The problem lies in the whole concept of a “hypothesis”. A hypothesis, by its nature, is:
- an explanation;
- either probable or improbable; and
As to the first, Fabricius affirms that “God is not an explanation”, and indeed he argues that using God as an explanation is what led to the development of modern atheism. He quotes Nicholas Lash as follows:
During the seventeenth and eighteenth centuries, the word ‘God’ came to be used, for the first time, to name the ultimate explanation of the world. And, when it was in due time realized that the system of the world was such as not to require any such single, overarching, independent explanatory principle, the word ‘god’ was dispensed with, and modern atheism was born.
As for the second, God’s existence is not a matter of probability. “The Creed does not begin ‘On balance, we believe…'”, observes Fabricius. Rather:
the non-existence of God is inconceivable. A deity who might not exist is contingent and therefore not worth the name of Yahweh (Exodus 3:14).

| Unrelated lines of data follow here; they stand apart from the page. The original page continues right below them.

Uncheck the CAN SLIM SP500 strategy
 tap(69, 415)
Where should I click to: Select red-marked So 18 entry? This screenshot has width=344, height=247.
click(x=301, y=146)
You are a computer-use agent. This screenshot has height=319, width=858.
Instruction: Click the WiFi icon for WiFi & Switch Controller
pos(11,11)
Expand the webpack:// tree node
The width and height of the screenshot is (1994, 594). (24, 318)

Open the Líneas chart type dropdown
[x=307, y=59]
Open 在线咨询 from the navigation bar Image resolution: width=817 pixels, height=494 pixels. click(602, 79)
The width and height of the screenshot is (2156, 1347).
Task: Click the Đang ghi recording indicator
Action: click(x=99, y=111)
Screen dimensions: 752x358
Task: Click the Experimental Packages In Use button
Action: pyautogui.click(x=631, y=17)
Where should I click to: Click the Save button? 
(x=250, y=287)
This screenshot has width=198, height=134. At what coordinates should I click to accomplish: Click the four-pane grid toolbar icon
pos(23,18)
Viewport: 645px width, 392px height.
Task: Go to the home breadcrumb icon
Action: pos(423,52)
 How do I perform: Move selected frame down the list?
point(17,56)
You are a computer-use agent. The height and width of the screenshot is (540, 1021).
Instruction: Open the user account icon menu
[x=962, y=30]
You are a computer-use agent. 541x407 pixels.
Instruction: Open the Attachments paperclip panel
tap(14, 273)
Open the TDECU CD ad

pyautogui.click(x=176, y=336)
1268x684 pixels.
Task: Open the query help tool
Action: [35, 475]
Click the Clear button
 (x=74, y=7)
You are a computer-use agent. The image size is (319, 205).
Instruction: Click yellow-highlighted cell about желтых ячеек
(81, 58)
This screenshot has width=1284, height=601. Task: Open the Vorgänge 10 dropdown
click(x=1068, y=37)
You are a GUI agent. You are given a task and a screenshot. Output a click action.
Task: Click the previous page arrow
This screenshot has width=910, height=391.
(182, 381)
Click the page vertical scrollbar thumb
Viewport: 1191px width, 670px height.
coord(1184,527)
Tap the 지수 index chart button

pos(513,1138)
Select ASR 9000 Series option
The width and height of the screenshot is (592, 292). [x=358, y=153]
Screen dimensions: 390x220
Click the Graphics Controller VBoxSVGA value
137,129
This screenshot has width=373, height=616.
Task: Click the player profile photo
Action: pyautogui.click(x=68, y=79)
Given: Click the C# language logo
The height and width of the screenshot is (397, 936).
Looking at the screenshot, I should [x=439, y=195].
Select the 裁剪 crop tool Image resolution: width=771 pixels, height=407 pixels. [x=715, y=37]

This is “the truth behind the unfortunately named ontological argument” of St Anselm (actually a prayer). (For more on Anselm’s “exquisite argument”, and why it doesn’t matter that it isn’t particularly convincing, see this post. See also my more recent post on why God does not exist.)
Finally, and more straightforwardly, our belief in God is not provisional, not contingent on future evidence that may emerge. We do not have “a god the evidence for whom we must ever be checking and rechecking”, our faith in whom could be shattered by our next trip to “the science section in Waterstones”.
If you try to build a “God hypothesis”, then “at best you get a designer god who is not the Creator, let alone the Trinity”. We can know God only “in practice, not in theory; with commitment, not disinterestedly”:
One can only know God by confessing, praising, and loving God. Science can only stand at the bus stop, checking Paley’s watch (now digital), and telescopically peering at the corner which Godot never turns.
Fabricius concludes by quoting R.S. Thomas (one of my favourite poets, when I’m in the mood):
I have waited for him
under the tree of science,
and he has not come.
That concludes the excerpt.